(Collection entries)
··········
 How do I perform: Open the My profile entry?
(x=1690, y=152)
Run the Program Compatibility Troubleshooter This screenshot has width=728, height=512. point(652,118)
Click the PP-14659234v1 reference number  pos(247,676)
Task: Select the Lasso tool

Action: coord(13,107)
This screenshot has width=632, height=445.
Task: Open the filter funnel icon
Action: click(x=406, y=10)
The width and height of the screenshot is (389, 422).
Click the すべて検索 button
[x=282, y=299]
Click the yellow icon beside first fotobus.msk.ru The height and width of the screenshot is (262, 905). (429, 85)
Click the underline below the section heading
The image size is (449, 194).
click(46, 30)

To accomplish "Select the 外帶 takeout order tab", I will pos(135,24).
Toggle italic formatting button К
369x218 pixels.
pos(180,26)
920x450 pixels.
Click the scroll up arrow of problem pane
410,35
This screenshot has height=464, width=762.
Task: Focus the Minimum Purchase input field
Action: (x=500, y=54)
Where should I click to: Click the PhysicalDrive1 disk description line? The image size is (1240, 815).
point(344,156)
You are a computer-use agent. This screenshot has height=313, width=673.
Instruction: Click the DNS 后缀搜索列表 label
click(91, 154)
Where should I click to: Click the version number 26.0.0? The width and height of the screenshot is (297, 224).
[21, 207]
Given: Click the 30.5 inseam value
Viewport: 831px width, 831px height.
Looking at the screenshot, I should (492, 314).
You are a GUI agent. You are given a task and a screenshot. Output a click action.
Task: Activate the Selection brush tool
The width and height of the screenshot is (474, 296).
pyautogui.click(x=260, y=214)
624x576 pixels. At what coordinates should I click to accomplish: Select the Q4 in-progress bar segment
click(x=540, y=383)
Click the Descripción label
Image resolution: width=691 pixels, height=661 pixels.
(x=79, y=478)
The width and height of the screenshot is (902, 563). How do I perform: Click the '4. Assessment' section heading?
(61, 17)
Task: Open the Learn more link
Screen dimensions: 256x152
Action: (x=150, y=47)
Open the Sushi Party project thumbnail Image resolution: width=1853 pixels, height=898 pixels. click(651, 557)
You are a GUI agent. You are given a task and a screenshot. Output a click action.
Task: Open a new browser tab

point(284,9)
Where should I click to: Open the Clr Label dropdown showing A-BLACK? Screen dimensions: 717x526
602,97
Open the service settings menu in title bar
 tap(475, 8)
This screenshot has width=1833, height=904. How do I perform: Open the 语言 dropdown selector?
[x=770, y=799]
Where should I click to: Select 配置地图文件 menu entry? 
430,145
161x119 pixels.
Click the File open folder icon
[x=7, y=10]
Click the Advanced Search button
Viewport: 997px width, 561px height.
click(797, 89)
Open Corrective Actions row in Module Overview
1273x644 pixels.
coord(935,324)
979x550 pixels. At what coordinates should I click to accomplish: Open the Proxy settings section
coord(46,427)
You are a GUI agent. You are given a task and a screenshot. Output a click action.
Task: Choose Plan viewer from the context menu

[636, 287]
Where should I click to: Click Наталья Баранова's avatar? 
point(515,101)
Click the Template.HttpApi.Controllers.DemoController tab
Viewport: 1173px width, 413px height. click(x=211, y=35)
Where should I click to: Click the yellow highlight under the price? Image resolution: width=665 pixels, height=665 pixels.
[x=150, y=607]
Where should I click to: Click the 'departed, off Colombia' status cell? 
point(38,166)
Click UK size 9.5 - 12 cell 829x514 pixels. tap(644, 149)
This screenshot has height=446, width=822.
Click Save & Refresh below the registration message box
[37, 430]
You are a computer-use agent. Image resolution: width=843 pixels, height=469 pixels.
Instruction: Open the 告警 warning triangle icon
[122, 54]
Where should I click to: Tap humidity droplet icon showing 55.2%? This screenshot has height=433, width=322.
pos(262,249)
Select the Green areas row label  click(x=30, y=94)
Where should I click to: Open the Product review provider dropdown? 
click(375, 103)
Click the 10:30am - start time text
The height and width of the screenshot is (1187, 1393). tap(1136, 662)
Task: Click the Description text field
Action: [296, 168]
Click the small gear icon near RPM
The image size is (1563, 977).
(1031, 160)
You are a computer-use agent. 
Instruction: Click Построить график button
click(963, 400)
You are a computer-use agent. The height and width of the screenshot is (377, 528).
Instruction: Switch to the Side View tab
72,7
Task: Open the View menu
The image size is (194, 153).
··········
• Exercise requirements: Show each line from the items above that contains the string "section".

• Answer:
Click the underline below the section heading
The width and height of the screenshot is (902, 563). How do I perform: Click the '4. Assessment' section heading?
979x550 pixels. At what coordinates should I click to accomplish: Open the Proxy settings section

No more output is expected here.